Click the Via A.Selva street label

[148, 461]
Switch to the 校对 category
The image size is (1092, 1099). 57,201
==*==
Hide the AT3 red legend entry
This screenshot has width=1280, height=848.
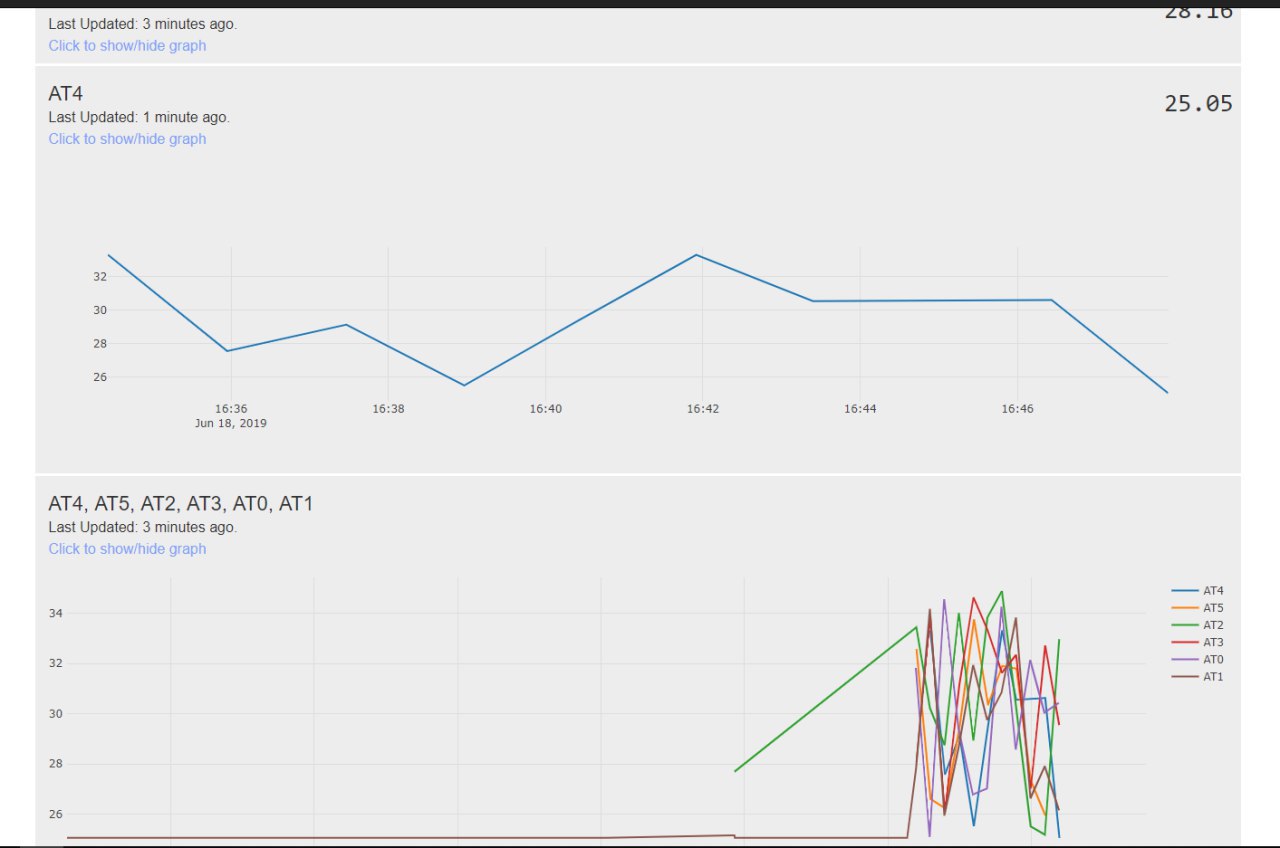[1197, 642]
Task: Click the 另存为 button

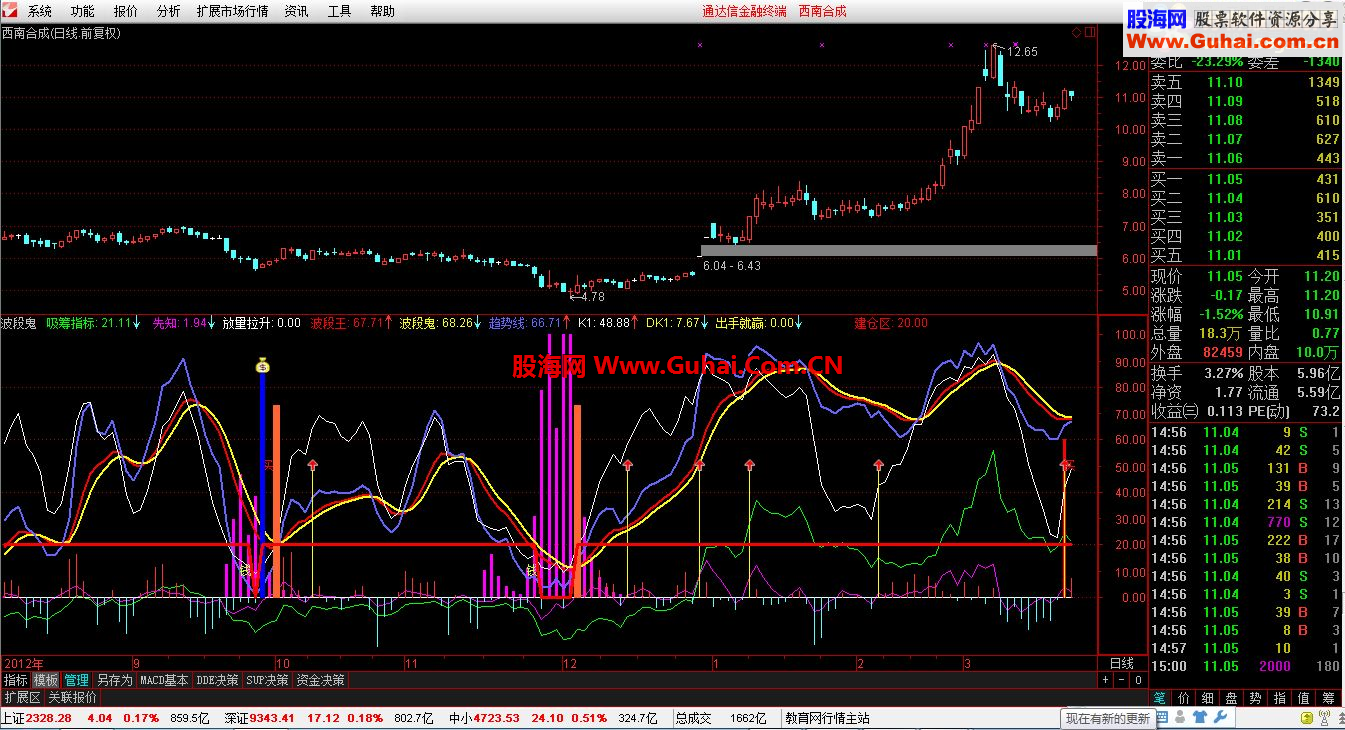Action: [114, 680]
==*==
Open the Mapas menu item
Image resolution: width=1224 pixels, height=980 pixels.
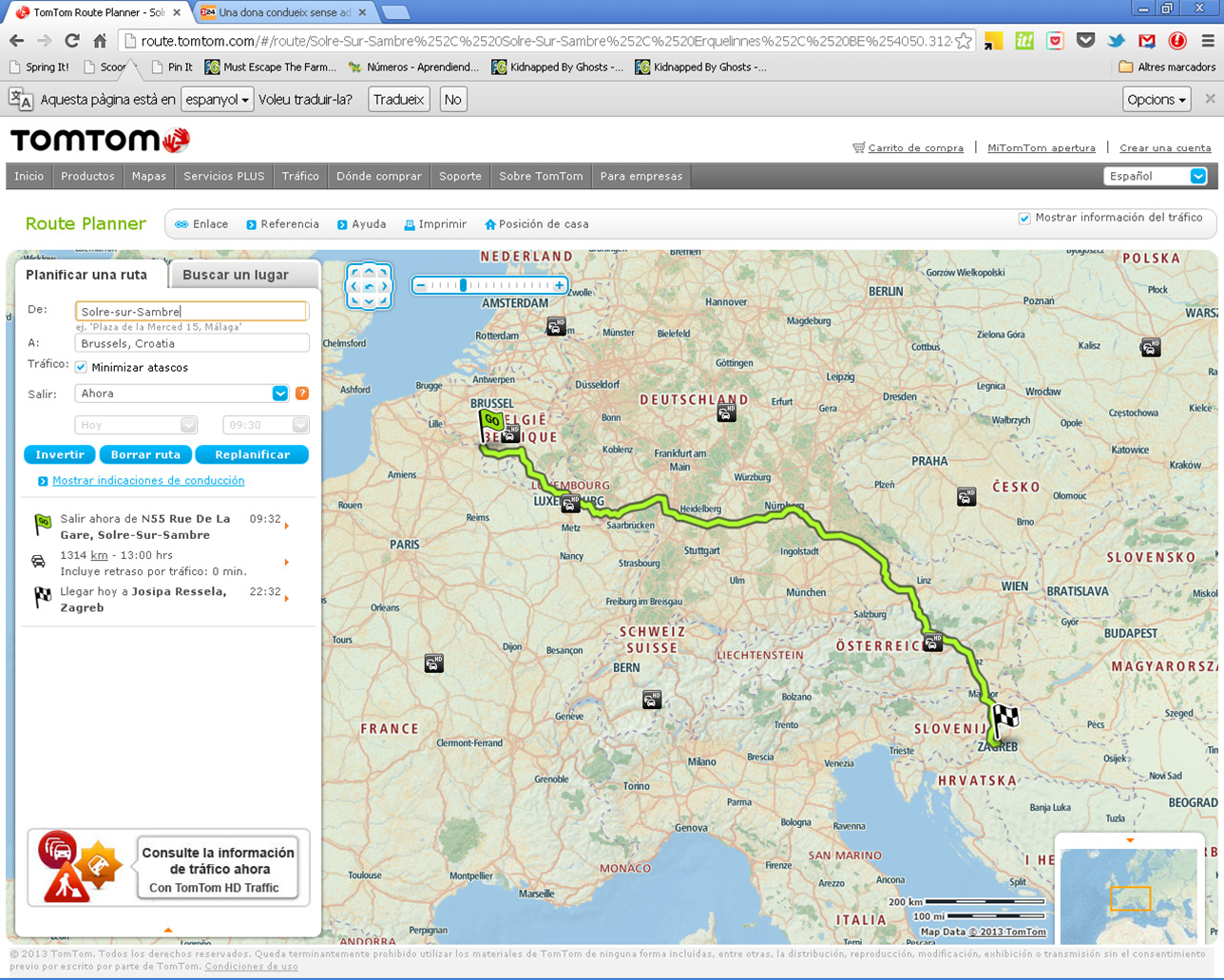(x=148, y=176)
==*==
SET EXERCISE:
How many lines of the items above contain the word "width", with case counted? Reply with the number alone.

FINAL ANSWER:
2